If you are working in the media…
You can do a whole lot to help. Stop thinking about sex as a ‘lite’ issue. Ensure you base your stories on high quality, accurate information. This doesn’t mean outdated scary statistics, it means talking to researchers, health care specialists and other trained professionals who can tell you about the latest information AND how to convey sex/ relationship messages. You can also expand your sex story sources by searching journals, talking to researchers and practitioners, or other sex professionals – from lap dancers to escorts to outreach workers. Don’t just read other magazine sex features and rewrite them.

Editors could do us all a big favour
Rather than dreaming up sex and relationship stories over dinner parties, or after watching TV shows or movies, why not consult with sex and relationship researchers/ therapists and ask them to tell you what the trends are? You could have stories based on real evidence – and I can guarantee they’ll be a whole lot more interesting, informative and erotic than your current crop of features.

If you’re working in TV or radio…
But particularly in TV, and you’re putting together a programme, don’t just get your most junior person to call round experts with a predetermined programme idea you expect them to conform to.

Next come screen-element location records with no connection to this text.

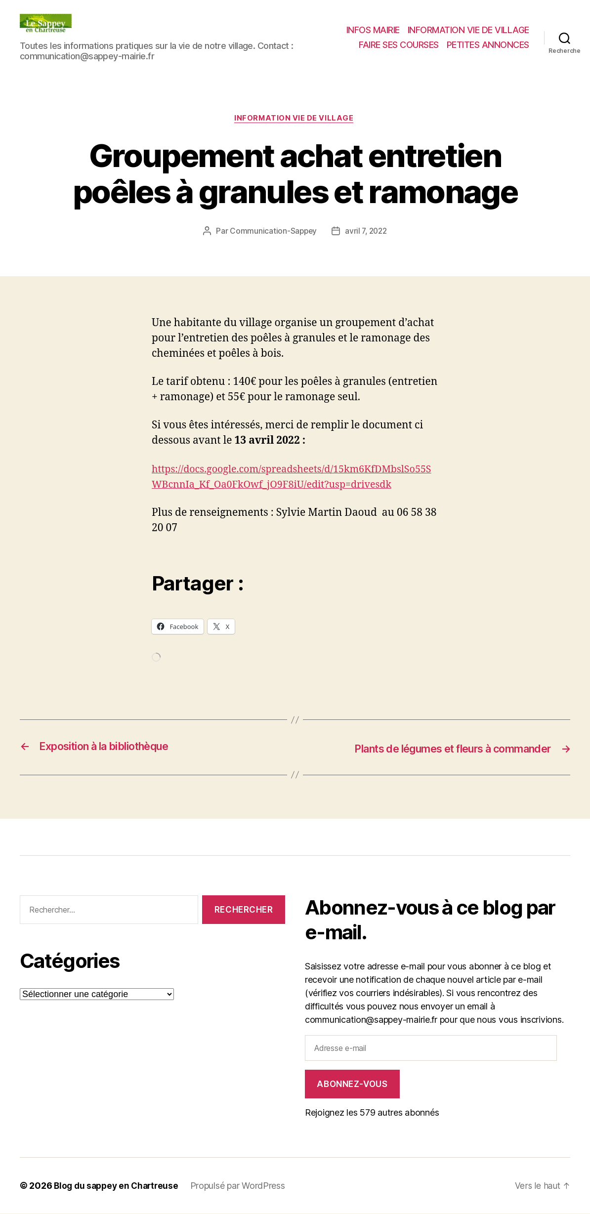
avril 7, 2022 (366, 232)
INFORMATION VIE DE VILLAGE (468, 30)
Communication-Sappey (272, 232)
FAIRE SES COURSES (399, 45)
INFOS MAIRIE (373, 30)
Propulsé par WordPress (243, 1186)
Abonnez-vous (352, 1084)
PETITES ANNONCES (488, 45)
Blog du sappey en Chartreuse (118, 1186)
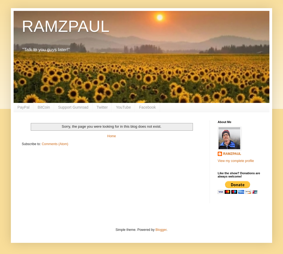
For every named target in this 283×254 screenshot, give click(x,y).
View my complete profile (236, 161)
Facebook (147, 107)
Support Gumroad (73, 107)
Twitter (102, 107)
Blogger (161, 230)
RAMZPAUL (65, 26)
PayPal (23, 107)
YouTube (123, 107)
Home (111, 136)
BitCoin (44, 107)
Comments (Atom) (55, 144)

Senior programme makers should talk direct to experts – and if the social scientists, medics or others tell you that your programme ideas aren’t accurate – how about listening – rather than having another Gillian McKeith, or Sex Inspectors situation on your hands?

For anyone who reads papers or magazines, listens to the radio, or watches TV…
You can campaign for better sex coverage. I’d estimate at least 80% of current sex and relationship content is outdated, incorrect, or plain nonsense. Complain if the media doesn’t meet your needs – and let editors and programme makers know what you want more of. Start asking for features and programmes that talk to all of us – regardless of age, income, religion, sexuality, ethnicity, health status or education. If you’re not being represented, start demanding that you are.

Sex education and advice is never supposed to be finger wagging and based on a load of ‘shoulds’. I’ve just broken that rule but I hope on this occasion you’ll forgive me! You can adapt and develop some of the suggestions above and make them work for you.

Have a happy, healthy, informed, and sexy New Year!